Рядом – Джон с Иосифом. Я смотрю на них с долей нежности: на них, на их мускулы, на их туманно-облачные представления о женщинах. Их молодость меня ужасает. Как я могла вверить себя таким неопытным юнцам?
Дальше – миссис Смиитт. В большом количестве. Она сидит, стоит, лежит под священным фикусом, летит с прилепленным к спине мистером Смииттом, спариваясь с ним, как жучиха с жуком; она в темно-синих рейтузах мисс Ламли, которая каким-то образом сливается с ней в пугающий симбиоз. Она возникает, как подарок, из-под обволакивающей ее папиросной бумаги, слой за слоем. Миссис Смиитт больше натуральной величины. Крупней, чем она когда-либо была. Она застит Бога.
Я много труда вложила в это воображаемое тело, белое, как корень лопуха, дряблое, как свиной жир. Волосатое, как внутренность уха. Я работала над ним – как теперь вижу, с изрядной долей злобы. Но эти картины – не только издевательство, не только осквернение. Я и свет в них вложила. Каждая бледная нога, каждый глаз, оправленный в сталь, – здесь и теперь точно такие же, как были там и тогда, простые и недвусмысленные, как хлеб. Я сказала: «Смотрите». Я сказала: «Я вижу».
В эти глаза я сейчас заглядываю. Я всегда думала, что они полны самодовольного ханжества – свиные буркалы за проволочной оправой; так и есть. Но еще это глаза сломленного человека, неуверенного в себе, меланхолика, обремененные долгом, в котором нет любви. Глаза человека, для которого Бог – жестокий старик; глаза обедневшей семьи, изо всех сил создающей видимость приличия в мелком городишке, где всё на ладони. Миссис Смиитт подверглась пересадке в большой город откуда-то из захолустья. Она – перемещенное лицо; как и я когда-то.

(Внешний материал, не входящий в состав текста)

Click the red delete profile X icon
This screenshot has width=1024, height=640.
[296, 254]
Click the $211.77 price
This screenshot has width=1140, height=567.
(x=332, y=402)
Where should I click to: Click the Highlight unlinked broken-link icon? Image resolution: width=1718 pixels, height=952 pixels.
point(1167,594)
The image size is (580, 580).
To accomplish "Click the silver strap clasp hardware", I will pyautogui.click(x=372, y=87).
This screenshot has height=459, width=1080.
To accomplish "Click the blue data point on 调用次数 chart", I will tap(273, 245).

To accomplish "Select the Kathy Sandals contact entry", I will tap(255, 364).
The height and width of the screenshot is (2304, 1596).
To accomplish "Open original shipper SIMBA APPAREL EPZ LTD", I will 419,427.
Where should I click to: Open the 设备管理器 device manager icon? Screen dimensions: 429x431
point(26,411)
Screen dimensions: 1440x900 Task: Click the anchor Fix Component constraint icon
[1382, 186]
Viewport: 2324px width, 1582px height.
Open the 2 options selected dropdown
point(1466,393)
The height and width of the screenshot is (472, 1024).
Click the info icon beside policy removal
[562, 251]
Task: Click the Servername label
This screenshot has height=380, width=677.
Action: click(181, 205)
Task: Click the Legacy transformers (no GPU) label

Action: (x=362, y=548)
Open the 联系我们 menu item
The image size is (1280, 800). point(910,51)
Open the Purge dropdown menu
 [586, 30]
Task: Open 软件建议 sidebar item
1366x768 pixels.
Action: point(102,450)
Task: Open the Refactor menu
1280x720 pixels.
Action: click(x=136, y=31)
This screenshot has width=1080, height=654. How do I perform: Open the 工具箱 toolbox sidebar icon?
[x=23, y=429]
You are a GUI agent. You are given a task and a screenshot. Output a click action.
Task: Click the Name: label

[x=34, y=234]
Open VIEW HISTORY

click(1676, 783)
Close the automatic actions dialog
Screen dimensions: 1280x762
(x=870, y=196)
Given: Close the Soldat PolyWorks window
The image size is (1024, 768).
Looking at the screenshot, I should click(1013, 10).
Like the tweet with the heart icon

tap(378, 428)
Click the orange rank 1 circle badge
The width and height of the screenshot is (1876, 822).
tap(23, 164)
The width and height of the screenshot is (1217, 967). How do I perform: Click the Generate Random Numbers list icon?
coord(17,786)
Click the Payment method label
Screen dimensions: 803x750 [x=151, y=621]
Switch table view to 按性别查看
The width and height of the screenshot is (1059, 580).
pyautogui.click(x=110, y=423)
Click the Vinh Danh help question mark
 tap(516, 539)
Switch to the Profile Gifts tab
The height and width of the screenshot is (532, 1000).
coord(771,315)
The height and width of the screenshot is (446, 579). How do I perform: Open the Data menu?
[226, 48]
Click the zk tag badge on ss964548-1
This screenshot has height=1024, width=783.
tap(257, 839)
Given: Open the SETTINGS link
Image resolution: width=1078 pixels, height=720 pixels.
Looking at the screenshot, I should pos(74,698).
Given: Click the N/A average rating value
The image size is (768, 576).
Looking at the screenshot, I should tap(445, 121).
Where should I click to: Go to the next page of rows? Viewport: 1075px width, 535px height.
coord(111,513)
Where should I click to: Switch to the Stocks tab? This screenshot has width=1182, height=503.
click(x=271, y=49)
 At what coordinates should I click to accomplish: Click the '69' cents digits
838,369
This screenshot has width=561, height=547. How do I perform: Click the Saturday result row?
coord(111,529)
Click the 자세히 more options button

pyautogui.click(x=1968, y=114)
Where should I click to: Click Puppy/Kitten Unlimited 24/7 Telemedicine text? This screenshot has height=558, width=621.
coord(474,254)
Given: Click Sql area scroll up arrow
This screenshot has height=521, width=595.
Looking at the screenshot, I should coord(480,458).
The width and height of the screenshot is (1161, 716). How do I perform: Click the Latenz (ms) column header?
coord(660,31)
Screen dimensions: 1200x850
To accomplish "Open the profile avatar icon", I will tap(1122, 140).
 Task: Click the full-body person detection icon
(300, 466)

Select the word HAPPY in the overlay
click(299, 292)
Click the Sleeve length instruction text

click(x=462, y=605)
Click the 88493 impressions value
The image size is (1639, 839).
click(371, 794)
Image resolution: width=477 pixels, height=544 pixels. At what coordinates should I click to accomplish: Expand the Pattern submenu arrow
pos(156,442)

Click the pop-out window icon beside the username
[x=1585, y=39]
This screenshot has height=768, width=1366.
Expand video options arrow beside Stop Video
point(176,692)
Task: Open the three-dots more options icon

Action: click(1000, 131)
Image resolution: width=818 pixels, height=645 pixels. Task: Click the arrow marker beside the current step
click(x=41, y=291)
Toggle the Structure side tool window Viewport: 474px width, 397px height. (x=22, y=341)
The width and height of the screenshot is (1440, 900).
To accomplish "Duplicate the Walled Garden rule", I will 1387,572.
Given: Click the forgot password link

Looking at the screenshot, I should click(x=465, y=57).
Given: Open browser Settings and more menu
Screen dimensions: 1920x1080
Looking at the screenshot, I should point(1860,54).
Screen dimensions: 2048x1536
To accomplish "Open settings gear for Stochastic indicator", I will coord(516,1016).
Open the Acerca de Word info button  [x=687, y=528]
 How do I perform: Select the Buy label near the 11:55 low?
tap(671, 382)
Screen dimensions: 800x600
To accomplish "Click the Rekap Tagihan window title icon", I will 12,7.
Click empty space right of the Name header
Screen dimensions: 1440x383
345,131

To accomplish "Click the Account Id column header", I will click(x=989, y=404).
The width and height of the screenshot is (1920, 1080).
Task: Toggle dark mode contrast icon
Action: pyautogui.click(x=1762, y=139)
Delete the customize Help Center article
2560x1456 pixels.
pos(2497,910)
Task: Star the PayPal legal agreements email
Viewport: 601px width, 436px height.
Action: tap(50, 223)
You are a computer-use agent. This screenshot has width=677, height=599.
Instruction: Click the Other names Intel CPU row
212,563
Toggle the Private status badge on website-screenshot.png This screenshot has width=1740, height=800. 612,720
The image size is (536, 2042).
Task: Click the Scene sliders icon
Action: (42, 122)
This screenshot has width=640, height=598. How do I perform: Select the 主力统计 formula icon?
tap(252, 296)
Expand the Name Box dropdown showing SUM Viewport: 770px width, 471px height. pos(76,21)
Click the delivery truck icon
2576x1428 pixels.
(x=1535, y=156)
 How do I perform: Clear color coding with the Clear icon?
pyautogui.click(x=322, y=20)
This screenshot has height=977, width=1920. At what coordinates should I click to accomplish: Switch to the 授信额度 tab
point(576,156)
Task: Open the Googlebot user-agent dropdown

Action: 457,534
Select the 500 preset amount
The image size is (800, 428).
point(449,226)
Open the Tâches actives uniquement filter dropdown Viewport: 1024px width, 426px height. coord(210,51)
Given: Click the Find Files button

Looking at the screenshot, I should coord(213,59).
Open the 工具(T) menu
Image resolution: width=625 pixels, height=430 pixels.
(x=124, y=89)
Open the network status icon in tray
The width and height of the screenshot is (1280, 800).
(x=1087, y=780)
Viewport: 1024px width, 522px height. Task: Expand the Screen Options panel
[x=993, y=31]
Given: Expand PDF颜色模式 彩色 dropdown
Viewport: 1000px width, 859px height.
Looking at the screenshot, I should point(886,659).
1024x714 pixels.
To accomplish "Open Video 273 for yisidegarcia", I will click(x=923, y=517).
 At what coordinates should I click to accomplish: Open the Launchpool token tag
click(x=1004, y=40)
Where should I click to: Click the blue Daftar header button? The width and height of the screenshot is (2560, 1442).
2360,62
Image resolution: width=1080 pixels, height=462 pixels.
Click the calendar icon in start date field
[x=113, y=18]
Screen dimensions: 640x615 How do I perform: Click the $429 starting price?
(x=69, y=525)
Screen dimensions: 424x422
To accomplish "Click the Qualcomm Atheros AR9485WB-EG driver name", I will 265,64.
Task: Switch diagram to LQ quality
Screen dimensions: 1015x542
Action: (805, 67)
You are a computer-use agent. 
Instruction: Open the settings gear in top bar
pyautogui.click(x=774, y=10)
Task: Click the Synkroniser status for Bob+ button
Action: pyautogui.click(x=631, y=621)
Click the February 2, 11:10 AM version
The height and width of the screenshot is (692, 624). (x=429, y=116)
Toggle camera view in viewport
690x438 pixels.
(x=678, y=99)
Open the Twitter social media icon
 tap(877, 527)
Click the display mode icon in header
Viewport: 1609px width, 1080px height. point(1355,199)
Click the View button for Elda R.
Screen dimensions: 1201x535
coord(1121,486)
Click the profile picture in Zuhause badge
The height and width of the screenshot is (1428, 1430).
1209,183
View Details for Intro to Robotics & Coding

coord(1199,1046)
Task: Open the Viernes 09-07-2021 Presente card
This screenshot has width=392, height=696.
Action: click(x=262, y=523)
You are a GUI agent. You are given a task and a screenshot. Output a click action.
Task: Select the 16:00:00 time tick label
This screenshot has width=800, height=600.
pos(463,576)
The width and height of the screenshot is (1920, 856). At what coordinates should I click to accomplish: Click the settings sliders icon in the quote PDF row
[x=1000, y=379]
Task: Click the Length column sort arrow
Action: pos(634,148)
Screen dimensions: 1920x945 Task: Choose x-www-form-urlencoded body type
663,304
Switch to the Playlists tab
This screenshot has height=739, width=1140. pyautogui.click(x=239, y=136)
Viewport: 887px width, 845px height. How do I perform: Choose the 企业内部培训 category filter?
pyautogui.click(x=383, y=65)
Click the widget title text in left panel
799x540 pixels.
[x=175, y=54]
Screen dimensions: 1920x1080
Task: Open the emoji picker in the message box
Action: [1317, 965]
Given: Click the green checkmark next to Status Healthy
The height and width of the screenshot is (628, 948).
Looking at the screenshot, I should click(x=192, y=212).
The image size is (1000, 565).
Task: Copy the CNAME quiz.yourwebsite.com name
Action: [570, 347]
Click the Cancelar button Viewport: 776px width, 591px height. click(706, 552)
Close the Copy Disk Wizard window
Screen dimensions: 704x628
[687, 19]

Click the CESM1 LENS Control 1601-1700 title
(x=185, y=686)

Теперь я способна увидеть себя глазами нарисованной миссис Смиитт: кучерявая оборванка бог знает откуда, едва ли не цыганка, дочь отца-язычника и беспутной матери, бегающей в штанах и собирающей сорняки. Некрещеная – приманка для бесов; одному богу известно, какие зерна кощунства и неверия зрели во мне. И все же миссис Смиитт впустила меня к себе в дом.
Значит, ее мнение было в чем-то верно. Мне не хватило справедливости. Точнее – милосердия. Я сразу начала мстить.
Принцип «око за око» приводит лишь к эпидемии слепоты.
Я перехожу к западной стене, где висят новые картины. Они больше моего обычного формата и очень удачно разместились на этой стене, с хорошими промежутками.
Первая называется «Пикосекунды». Как формулирует Чарна, «Это jeu d’esprit[15], вдохновленная творчеством «Группы семи» – реконструкция их видения пейзажа в свете современных экспериментов и постмодернистского пастиша».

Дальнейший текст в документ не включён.